しばらくすると、朝が来る。千夏ちゃんが声を出した。

「んっ、」かわいい。

「起きたの?」

「…ん、??」不思議そうな顔をして意思疎通ができてるのか微妙な反応をする。

「……う、ん?」

千夏ちゃんは急に体を動かして、私の胸に頭を押し付ける。やばい。

やばい。

やばい。

冷静になりかけていた心が大きく揺れ動く。

理性は赤子の手をひねるように…

ひねられた。

調子に乗って、千夏ちゃんの頭を両腕で包み込んでみる。髪は寝起きなのにサラサラで、千夏ちゃんはいい匂いがする。幸せだ。

千夏ちゃんは抵抗しない。


「ん…、おはよう。」

「え、おおおはようっ」

千夏ちゃんは私の腕からスルッと抜け出し、部屋を出ていく。あまりに手際が良くてびっくりした。
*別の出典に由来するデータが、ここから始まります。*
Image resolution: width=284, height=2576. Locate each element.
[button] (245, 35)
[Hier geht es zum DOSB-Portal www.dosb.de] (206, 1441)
わ、千夏ちゃんにバレた。完全に寝ぼけてると思ってた。

ただ、彼女の声からは感情を読み取れない。

私も体を起こして、顔を洗う。千夏ちゃんはもう制服に着替えてリビングのソファに座っていた。


「夜見、おはよう。」

朝起きて、千夏ちゃんがいる。目の前の日常があまりにも不可解だ。私は夢の中にいるんじゃないか?

自分の頬をつねる。強めにつねる。痛い。

夢じゃない。全部夢じゃない。


簡単に朝食を用意して、二人揃って家を出る。いつもとかわらない景色は隣に千夏ちゃんがいるだけで大きく変わった。今日はいつもより早く出たので、電車は空いてる。隣り合って席に座る。


この前に一緒に電車に乗った時より、明らかにドキドキしてる。

車窓に流れる景色が鮮やかに見える。今日は曇ってるけど、なんとなく彩度が高い。

私はなんて幸せなんだ…いや待てよ。これって…私が千夏ちゃんのことを…違うでしょ流石に。女同士とか、ない、

ない…な…い…


千夏ちゃんの肩が当たって、私の思考がジャミングされる。脳内は砂嵐が吹き荒れ、感情の考察なんていう複雑な操作はできない。今はいいや。難しことはいらない。千夏ちゃんの隣はなぜか幸せだ。